Next up we want to explore the relationship between the forecast data and the observations.

### Comparison with human performance

This dataset also has some data containing the prediction made by human OpMets ahead of time. This is the baseline that we would need to match or improve upon for the algorithm to be useful.

In [None]:
opmet_results_path = falklands_data_dir / 'rotors_opmet_performance_2016_2021.csv'
opmet_results_path

In [None]:
opmet_predictions_df = pandas.read_csv(opmet_results_path)

In [None]:
opmet_predictions_df.loc[opmet_predictions_df[opmet_predictions_df.observation.isna()].index,'observation'] = 0.0
opmet_predictions_df.loc[opmet_predictions_df[opmet_predictions_df['opmet_forecast'].isna()].index,'opmet_forecast'] = 0.0
opmet_predictions_df['DTG'] = pandas.to_datetime(opmet_predictions_df['DTG'])


In [None]:
opmet_predictions_df

In [None]:
opmet_predictions_df['observation'].value_counts()

In [None]:
opmet_predictions_df['opmet_forecast'].value_counts()

In [None]:
opmet_predictions_df['truePositive'] = ((opmet_predictions_df['observation'] == 1 ) & (opmet_predictions_df['opmet_forecast'] ==1))
opmet_predictions_df['falsePositive']  = ((opmet_predictions_df['observation'] == 0 ) & (opmet_predictions_df['opmet_forecast'] ==1))
opmet_predictions_df['trueNegative'] = ((opmet_predictions_df['observation'] == 0 ) & (opmet_predictions_df['opmet_forecast'] ==0))
opmet_predictions_df['falseNegative']  = ((opmet_predictions_df['observation'] == 1 ) & (opmet_predictions_df['opmet_forecast'] ==0))

In [None]:
opmet_predictions_df['result_category'] = 'trueNegative'
opmet_predictions_df.loc[opmet_predictions_df[opmet_predictions_df['falseNegative']==True].index,'result_category'] = 'falseNegative'
opmet_predictions_df.loc[opmet_predictions_df[opmet_predictions_df['falsePositive']==True].index,'result_category'] = 'falsePositive'
opmet_predictions_df.loc[opmet_predictions_df[opmet_predictions_df['truePositive']==True].index,'result_category'] = 'truePositive'

In [None]:
fig1 = matplotlib.pyplot.figure('comparisonn of hits/isses/etc.')
ax1 = fig1.add_subplot(1,3,1,title='rotor events')
opmet_predictions_df['observation'].value_counts().plot.pie(figsize=(18,6))
ax1 = fig1.add_subplot(1,3,2,title='opmet forecasts')
opmet_predictions_df['opmet_forecast'].value_counts().plot.pie(figsize=(18,6))
ax1 = fig1.add_subplot(1,3,3,title='true/false positive/negative proportions')
opmet_predictions_df['result_category'].value_counts().plot.pie(figsize=(18,6))

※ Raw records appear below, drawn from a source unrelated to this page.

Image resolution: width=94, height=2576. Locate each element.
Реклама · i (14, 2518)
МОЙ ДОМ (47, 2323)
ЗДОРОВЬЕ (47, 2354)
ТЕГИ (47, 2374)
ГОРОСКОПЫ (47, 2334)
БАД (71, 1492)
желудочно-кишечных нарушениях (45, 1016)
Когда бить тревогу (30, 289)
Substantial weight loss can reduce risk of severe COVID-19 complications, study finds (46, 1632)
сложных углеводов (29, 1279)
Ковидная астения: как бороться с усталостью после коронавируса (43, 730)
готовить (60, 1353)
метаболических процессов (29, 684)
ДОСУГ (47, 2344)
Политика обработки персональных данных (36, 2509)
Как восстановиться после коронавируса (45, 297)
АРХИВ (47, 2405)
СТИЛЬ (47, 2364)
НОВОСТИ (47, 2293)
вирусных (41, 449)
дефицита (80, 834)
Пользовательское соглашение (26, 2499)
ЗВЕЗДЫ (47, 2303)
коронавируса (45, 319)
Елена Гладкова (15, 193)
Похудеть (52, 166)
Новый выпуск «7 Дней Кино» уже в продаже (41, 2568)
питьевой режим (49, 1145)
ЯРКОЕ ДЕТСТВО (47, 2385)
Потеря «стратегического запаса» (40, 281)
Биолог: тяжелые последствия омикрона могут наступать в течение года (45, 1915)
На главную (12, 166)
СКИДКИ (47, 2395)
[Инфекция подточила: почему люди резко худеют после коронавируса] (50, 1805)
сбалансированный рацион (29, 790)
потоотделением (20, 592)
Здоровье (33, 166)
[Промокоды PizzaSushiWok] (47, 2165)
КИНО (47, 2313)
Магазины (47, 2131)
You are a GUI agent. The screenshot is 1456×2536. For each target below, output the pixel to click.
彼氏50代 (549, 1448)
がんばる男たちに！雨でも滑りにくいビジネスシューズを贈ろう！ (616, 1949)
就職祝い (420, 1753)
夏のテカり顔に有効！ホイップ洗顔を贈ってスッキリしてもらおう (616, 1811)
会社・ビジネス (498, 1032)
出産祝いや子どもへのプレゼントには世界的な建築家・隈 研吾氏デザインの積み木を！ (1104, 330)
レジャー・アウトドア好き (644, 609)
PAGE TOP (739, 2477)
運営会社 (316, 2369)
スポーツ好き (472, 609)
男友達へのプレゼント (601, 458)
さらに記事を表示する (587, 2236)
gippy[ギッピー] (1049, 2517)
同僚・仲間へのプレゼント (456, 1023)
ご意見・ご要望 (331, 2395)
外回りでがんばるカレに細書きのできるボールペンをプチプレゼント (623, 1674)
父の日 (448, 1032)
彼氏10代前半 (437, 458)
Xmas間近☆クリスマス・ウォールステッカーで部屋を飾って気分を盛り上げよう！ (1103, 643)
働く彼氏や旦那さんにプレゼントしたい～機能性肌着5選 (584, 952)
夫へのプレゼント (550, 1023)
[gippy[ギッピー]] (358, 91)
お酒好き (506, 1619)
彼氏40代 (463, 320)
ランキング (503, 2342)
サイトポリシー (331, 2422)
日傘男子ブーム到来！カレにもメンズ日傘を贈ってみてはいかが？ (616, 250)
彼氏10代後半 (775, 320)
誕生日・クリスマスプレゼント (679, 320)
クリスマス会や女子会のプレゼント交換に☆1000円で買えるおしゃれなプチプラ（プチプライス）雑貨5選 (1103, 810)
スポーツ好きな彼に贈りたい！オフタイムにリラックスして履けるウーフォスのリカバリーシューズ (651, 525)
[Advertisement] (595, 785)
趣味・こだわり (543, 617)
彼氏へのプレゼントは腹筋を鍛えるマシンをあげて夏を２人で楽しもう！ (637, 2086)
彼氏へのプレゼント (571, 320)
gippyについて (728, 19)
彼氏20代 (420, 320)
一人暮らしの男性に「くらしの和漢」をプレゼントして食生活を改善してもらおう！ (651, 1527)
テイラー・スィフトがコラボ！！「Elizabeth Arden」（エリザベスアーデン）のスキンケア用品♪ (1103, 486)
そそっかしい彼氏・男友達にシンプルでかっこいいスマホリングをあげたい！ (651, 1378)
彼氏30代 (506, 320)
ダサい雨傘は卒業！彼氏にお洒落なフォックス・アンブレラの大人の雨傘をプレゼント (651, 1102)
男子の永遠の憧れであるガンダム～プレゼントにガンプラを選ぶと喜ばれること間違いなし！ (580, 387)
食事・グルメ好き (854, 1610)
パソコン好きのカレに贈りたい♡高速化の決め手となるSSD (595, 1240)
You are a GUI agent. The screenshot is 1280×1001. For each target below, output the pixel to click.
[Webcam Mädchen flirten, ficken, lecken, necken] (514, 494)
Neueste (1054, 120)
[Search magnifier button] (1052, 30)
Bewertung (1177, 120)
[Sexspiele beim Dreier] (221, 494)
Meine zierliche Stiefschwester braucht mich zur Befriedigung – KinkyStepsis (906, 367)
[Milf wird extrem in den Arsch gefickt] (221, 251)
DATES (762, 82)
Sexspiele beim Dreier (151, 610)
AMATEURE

Exploration of this data shows us that OpMets routinely overpredict rotor events. This is what you would expect, as the cost of missing a rotor event (false negative) is much higher than the cost of predicting an event and it not happening (false positive). So the challenge for our ML algorithm is to eliminate false negatives while maintaining an acceptably low false positive rate so as to maintain trust in forecast output.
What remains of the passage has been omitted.